Kemampuan menguber sasaran pun paling banter dipatok sejauh 8.000 meter. Dalam
doktrin Kohanudnas, untuk merespon sasaran yang terbang lebih tinggi,
dikedepankan peran hanud terminal, yakni jet interceptor.
Tidak ada yang keliru dari stategi hanud diatas, tapi
jelas sudah sangat ketinggalan jaman, mengingat konsep diatas tidak disiapkan
untuk merespon meluncurnya rudal jelajah yang dilepaskan dari kejauhan, plus
jumlah pesawat tempur TNI AU yang terbatas, dipastikan coverage suatu hotspot
belum tentu bisa optimal saat dibutuhkan.
Meski sampai saat detik ini, Arhanud TNI masih berkutat
di zona SHORAD, untungnya itikad untuk melakukan pembenahan pada sistem
alutsista hanud mulai mendapat titik terang. Seperti dikutip dari pernyataan
Komandan Korpaskhas Marsekal Muda TNI Adrian Watimena di majalah Commando edisi 2 Tahun 2016, disebutkan bahwa saat ini sedang dalam proses pengadaan sista
hanud MERAD (Medium Air Defence). “MERAD ini jaraknya antara 50 – 100 km dan
masuk dalam program Minimum Essential Force tahap II pada periode 2015 – 2019.”

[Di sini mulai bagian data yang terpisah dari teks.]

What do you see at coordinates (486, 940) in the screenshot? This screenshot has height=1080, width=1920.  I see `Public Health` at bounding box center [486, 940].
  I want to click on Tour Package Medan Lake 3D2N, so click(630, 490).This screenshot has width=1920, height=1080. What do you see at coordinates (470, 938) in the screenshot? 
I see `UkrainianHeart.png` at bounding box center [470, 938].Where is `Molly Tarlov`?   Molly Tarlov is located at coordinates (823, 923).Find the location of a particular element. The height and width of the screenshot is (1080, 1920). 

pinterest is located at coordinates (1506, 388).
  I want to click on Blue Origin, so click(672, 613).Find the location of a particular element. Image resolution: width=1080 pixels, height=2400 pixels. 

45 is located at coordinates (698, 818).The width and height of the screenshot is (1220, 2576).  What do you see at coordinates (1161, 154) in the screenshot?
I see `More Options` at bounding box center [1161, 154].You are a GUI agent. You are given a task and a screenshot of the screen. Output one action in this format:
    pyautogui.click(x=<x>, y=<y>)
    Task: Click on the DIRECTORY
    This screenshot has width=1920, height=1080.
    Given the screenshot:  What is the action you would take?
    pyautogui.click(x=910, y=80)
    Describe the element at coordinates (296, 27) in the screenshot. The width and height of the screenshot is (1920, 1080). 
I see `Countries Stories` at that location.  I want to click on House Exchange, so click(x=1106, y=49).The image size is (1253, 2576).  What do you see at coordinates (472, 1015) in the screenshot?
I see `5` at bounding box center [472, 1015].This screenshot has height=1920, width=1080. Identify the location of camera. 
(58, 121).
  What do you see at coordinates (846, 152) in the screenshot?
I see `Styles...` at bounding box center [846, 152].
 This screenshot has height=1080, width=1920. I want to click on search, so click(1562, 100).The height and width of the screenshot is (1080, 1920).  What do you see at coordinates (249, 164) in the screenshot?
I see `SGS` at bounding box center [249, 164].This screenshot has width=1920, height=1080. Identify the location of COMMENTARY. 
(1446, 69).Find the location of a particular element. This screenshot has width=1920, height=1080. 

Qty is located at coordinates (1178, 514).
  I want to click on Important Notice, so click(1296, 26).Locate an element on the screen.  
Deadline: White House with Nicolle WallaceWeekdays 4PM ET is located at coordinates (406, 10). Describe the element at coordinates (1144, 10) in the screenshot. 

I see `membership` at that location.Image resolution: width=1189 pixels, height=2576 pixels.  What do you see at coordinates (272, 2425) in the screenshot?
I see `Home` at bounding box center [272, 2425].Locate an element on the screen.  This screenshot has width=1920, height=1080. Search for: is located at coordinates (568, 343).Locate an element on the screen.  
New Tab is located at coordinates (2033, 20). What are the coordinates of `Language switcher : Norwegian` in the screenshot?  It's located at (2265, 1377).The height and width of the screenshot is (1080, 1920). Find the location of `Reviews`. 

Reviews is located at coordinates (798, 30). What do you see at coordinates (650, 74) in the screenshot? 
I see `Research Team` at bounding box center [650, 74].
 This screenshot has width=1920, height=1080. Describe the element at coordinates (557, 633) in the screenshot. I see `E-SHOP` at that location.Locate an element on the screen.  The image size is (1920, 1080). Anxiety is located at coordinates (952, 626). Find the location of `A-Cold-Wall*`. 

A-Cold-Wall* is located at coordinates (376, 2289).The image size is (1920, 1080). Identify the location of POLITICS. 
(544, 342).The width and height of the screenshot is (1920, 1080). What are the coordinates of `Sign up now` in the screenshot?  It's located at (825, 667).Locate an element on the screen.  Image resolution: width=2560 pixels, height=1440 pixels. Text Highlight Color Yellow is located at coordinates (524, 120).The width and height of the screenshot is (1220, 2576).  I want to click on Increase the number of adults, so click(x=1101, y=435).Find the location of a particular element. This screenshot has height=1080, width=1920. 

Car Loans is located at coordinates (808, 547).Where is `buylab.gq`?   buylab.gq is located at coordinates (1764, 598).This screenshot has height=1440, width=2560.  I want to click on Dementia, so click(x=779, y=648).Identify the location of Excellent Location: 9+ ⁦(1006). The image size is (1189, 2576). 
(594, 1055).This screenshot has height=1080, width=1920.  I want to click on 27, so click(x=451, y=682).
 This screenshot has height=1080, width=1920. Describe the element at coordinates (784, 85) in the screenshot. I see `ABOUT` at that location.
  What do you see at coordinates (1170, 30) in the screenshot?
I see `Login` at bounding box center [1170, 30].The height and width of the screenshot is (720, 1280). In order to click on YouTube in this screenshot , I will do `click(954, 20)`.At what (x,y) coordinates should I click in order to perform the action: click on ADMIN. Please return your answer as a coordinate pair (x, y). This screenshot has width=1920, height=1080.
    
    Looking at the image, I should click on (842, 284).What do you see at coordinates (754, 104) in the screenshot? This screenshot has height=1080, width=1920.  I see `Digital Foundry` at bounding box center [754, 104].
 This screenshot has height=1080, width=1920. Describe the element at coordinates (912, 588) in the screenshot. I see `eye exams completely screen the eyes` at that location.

Dalam segmen MERAD, beberapa kandidat telah dilirik dan
dikunjungi oleh tim terkait. Sebut saja ada nama NASAMS (National Advanced
Surface to Air Missile System) dari Norwegia, LY-80, Flying King, dan Sky
Dragon 50. Ketiga yang disebut terakhir berasal dari Cina. Belum jelas siapa
diantara keempat kandidat yang nantinya akan dipilih Kemhan (Kementerian
Pertahanan) RI. Namun melihat potensi konflik di Laut Cina Selatan, alangkah
bijak bila TNI dan Kemhan tak memilih produk dari Cina. Selain itu sudah
terlalu banyak alutsista TNI yang berasal dari Negeri Tirai Bambu.
Bila diasumsikan yang dipilih adalah NASAMS, maka ini
pertama kali bagi Norwegia memasok sistem rudal untuk TNI. NASAMS dibuat oleh
Kongsberg, dan Kongsberg selama ini telah akrab di lingkungan TNI AL, yakni
sebagai pemasok Combat Management System (CMS) MSI-90U MK2 untuk kapal selam
Nagabanda Class yang dibeli dari Korsel dan Hugin 1000 AUV (Autonomous
Underwater Vehicle) yang ada di KRI Rigel 933 dan KRI Spica 934. Jadi untuk
urusan lobi penjualan bukan memulai dari nol lagi.
Lebih tepatnya sistem NASAMS digadang oleh Kongsberg
Defence & Aerospace dan Raytheon. Karena ada nama Raytheon, maka basis
pemasaran rudal ini mampu menembus pasar Amerika Serikat. Bahkan NASAMS
dipercaya sebagai rudal hanud yang melindungi obyek vital di Washington DC,
termasuk Gedung Putih. Dengan label Raytheon, bisa ditebak basis pengembangan
rudal mengacu pada basis rudal eksisting. NASAMS sendiri merupakan versi SAM dari AIM-120 AMRAAM, rudal udara ke udara jarak sedang mematikan dan sudah sangat kondang di kalangan NATO.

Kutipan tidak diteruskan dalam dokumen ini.